Algo se está moviendo en Finca Villacreces.
Tras renovar la imagen global de la bodega, empiezan a aparecer las primeras piezas del cambio. La más visible: la nueva etiqueta de su vino más icónico, Pruno, que llega con la añada 2023.
Contexto: No es un restyling aislado. La bodega, situada en plena “milla de oro” de la Ribera del Duero, lleva meses preparando una actualización de marca más amplia. El rediseño de Pruno actúa como punta de lanza de esa nueva etapa.
Por qué es importante: Pruno 2023 mantiene el ADN del vino —perfil frutal, accesible y reconocible— pero cambia la forma de contarlo. La nueva etiqueta sigue la línea histórica, pero se afina: más directa, más vinculada al origen y alineada con la identidad visual renovada de Villacreces. El rojo se mantiene como código clave de marca.
Qué sabemos? Procede principalmente de la finca Pinos Claros, cultivada en ecológico sobre arcillas, lo que aporta estructura y carga frutal. La añada 2023, marcada por decisiones finas de vendimia en toda la denominación, busca equilibrio entre madurez y acidez.

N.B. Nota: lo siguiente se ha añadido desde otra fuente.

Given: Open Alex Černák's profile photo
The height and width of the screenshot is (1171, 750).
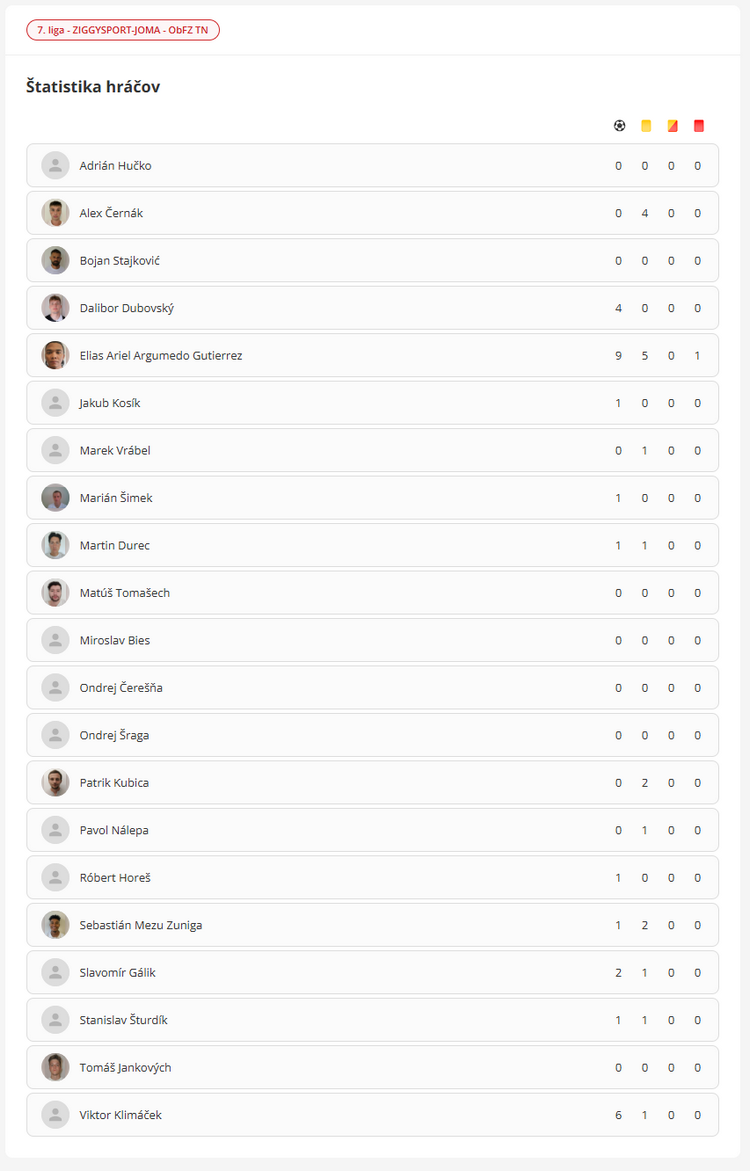Looking at the screenshot, I should pyautogui.click(x=55, y=213).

En práctica: Pruno es uno de los grandes “drivers” comerciales de la Ribera. Hace más de una década, Robert Parker lo situó como referencia en calidad-precio en España. Hoy está presente en más de 60 países. Cambiar su imagen es, en la práctica, tocar uno de los activos más reconocibles de la zona.
Con datos:
- PVP aproximado: 14 €
- Presencia internacional: +60 países
- Viñedo: 64 ha en ecológico
En profundidad: Villacreces opera bajo certificación Wineries for Climate Protection y refuerza su posicionamiento sostenible (100% viñedo ecológico). También es uno de los proyectos enoturísticos más visitados de la DO.